• _What the task asks_:
Tally the lines in the records below that contain "will" and return only the result.

• _Dataset excerpts_:

--- START ---

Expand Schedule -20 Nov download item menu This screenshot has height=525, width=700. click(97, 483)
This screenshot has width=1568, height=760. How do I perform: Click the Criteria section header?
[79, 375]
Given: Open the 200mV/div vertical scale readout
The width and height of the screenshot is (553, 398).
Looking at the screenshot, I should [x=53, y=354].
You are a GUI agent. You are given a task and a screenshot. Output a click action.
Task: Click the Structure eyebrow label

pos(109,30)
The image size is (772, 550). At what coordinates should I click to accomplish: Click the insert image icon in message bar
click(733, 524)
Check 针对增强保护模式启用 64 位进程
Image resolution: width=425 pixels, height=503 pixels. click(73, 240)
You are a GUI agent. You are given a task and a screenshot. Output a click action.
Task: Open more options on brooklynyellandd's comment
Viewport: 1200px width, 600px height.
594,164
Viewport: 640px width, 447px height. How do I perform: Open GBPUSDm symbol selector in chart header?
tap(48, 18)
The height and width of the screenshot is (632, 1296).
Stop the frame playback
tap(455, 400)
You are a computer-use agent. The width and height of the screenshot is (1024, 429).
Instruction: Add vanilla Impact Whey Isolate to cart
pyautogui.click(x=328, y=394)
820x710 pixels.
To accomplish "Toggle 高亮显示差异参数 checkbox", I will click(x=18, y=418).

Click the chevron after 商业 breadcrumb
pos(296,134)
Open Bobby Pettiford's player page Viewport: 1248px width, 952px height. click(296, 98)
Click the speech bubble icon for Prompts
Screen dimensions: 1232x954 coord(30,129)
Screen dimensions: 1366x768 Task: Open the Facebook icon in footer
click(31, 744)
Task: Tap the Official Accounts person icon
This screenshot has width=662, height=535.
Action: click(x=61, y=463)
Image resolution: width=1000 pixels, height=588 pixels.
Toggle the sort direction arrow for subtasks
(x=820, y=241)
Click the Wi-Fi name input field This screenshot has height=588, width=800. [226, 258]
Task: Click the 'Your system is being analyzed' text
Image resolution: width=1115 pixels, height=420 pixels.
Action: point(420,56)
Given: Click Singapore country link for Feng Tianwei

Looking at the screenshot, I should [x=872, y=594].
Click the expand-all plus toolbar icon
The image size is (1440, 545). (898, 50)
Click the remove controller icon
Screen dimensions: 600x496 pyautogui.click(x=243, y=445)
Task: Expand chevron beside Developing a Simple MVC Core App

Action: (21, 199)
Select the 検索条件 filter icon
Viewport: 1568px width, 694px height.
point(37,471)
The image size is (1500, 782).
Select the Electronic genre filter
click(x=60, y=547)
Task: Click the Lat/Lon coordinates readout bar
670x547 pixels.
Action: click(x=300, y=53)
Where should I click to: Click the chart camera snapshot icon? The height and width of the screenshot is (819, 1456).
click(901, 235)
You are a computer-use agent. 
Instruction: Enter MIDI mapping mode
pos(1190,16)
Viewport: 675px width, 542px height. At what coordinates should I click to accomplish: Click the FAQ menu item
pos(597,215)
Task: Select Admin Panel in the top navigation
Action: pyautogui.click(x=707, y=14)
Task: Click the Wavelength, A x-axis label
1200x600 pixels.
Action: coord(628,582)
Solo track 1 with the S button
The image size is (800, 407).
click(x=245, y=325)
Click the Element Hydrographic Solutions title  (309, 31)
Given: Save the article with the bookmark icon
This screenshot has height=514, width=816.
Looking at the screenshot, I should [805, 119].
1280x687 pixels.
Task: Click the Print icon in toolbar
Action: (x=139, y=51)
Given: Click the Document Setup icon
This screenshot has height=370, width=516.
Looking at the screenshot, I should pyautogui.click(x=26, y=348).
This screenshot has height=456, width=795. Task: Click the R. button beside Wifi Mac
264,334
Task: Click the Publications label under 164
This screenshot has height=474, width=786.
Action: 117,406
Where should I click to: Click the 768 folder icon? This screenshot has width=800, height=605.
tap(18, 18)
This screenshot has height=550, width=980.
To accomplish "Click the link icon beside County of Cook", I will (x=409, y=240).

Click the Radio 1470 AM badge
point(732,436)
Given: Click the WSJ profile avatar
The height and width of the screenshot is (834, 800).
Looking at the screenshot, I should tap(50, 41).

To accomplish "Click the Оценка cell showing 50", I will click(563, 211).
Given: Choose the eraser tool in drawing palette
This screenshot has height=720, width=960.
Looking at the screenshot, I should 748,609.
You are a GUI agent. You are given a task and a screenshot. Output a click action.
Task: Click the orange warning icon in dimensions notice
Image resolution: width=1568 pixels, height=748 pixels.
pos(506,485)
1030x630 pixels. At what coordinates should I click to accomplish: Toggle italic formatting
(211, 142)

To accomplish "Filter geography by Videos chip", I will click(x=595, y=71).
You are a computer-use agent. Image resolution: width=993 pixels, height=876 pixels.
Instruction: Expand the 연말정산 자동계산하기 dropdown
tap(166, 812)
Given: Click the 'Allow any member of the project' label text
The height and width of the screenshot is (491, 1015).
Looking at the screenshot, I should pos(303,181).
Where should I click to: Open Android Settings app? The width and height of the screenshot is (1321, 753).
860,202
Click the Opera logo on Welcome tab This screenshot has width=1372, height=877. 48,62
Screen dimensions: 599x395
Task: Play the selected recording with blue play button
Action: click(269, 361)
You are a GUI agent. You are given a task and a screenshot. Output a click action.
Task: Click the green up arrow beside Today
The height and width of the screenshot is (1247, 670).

--- END ---

• _Answer space_:
4